Осознание того, насколько пусто стало вдруг. В квартире. В отделе. В его мыслях. В нем самом.

Ему ее не хватало. Не хватало стремительно-резкой дроби каблуков, разлетавшейся в коридорах притихшего отдела, когда мчалась в чей-то кабинет, горя желанием немедленно устроить очередную более чем заслуженную выволочку. Не хватало ее властно-холодного голоса, гремящего в телефонную трубку, когда собеседник на том конце провода доводил до кипения. Не хватало приглушенного шума воды, разносившегося в утренней тишине. Не хватало ее сонного лица, как-то особенно милого без обычной косметики, с этой забавной складкой между бровей, когда мысленно выстраивала планы на день. Не хватало этой смешной привычки трескать виноград за просмотром какого-то дурацкого сериала вечером после измотавшего дня. И даже простого успокаивающего понимания того, что она спит в соседней комнате за стеной, не хватало тоже.

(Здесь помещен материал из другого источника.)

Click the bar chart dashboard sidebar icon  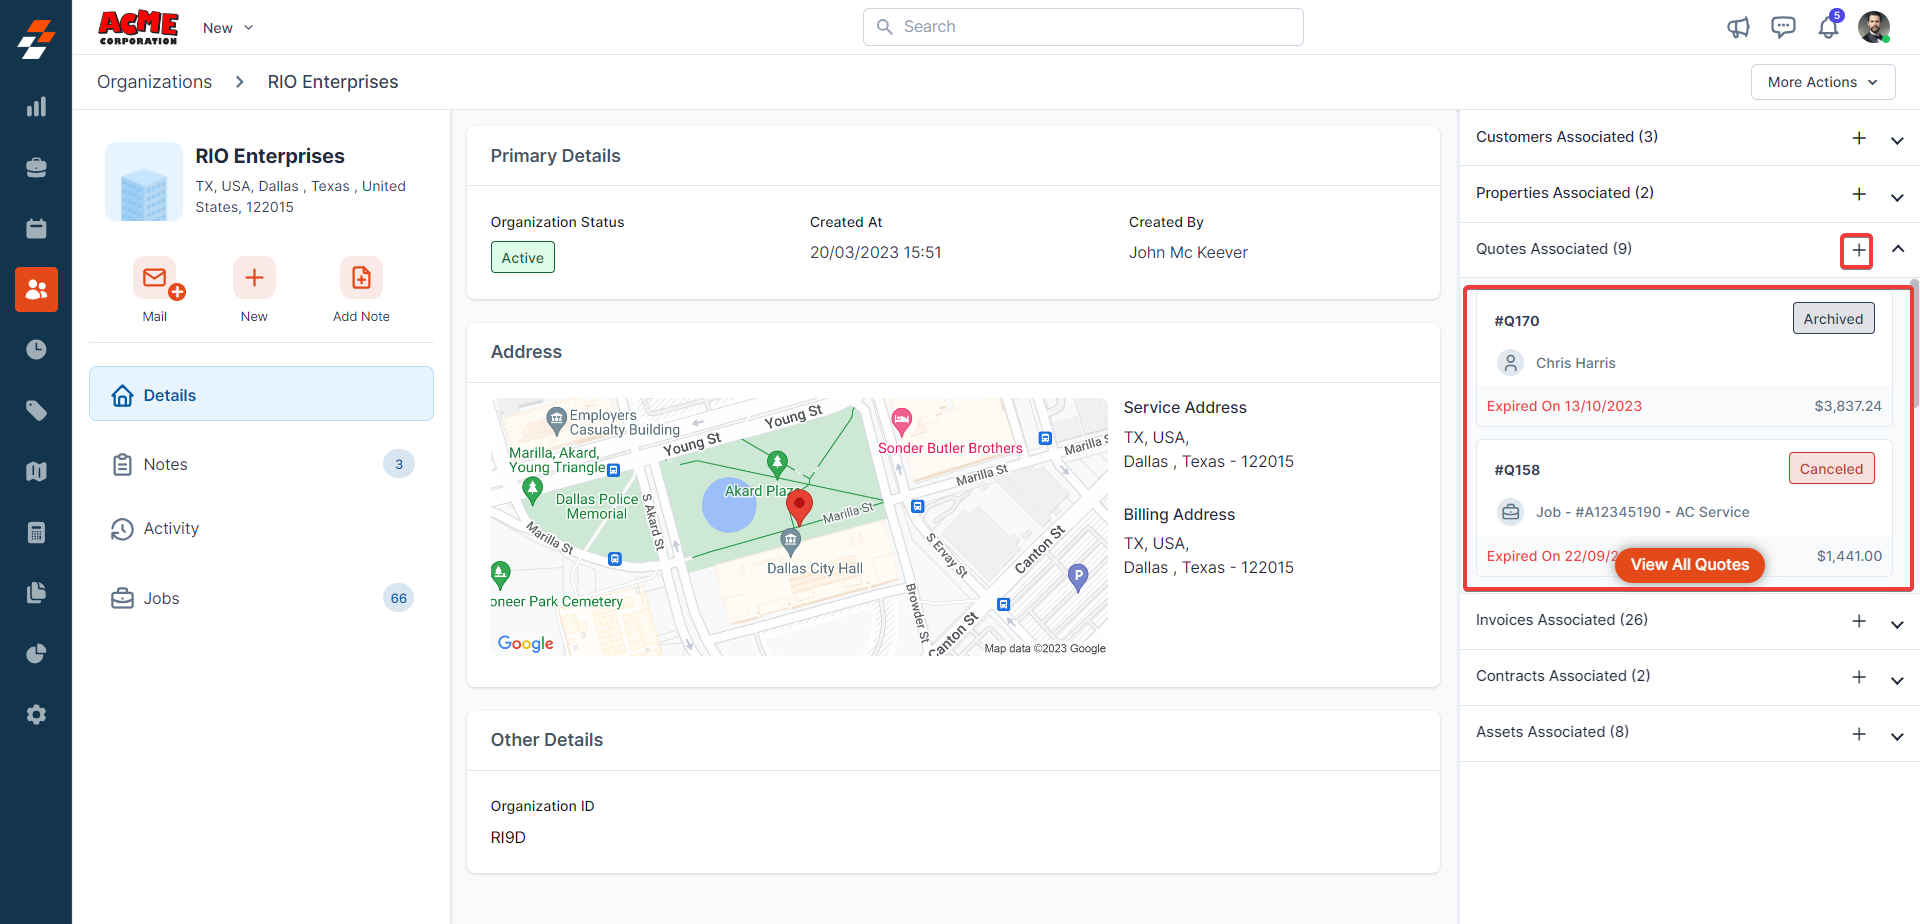(x=36, y=107)
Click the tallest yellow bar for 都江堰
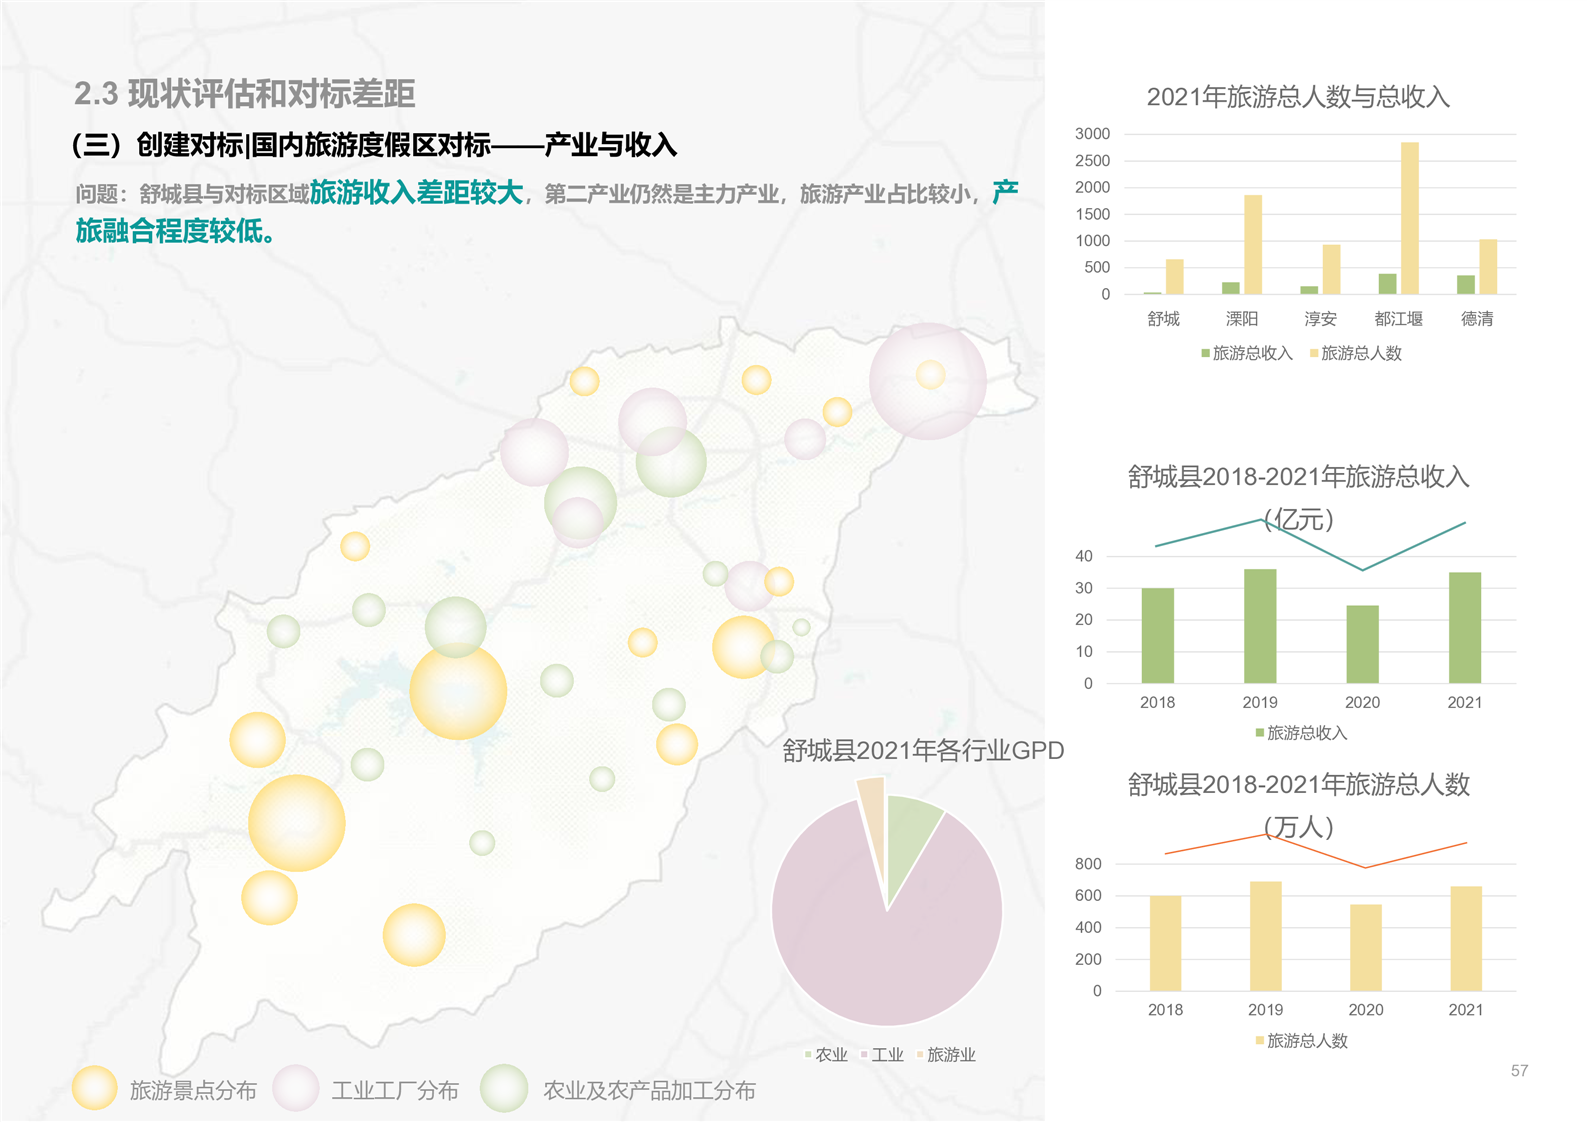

Уверить себя, что волновался и переживал вовсе не за нее — что могло быть проще? Ведь это же бред — после всего, что было! Он и раньше ни за что не посмел бы подумать о чем-то неправильном, непозволительном, большем — больше того, что входило в рабочие и дружеские рамки, а уж теперь…

“Ведь было же у вас.”

Дружеской насмешливостью снова вспыхнули сказанные Савицким слова — Ткачев едва не матюгнулся, сердито тряхнув головой.

Он не хотел, черт возьми! Думать, вспоминать, допускать. Ведь даже сейчас никак не укладывалось в голове — как это могло произойти? Даже напившись чуть ли не до беспамятства — как он смог так легко перешагнуть через то, что казалось нерушимой, непробиваемой стеной?

Может быть потому что подспудно всегда этого хотел?

Именно с ней, именно ее — вот такую, умную, властную, строптиво-насмешливую, бескомпромиссно-жесткую. Такую, чтобы голова кругом, а мысли вразброс, такую, чтобы о чем-то или о ком-то еще не думалось вовсе. И ведь не думалось! В этом вихре странных, незнакомых и нелогичных совсем эмоций и чувств что-то стремительно менялось — менялось до неузнаваемости. Даже то тяжелое, безжалостно-изматывающее, горькое, если и мелькало, то не приносило яростного оттенка закономерной отторгающей ненависти — новое оказалось сильнее. Необъяснимая двойственность — между новым невероятным положением вещей и давней привычкой, устоявшимися нормами, определенно-четкими и окончательными границами.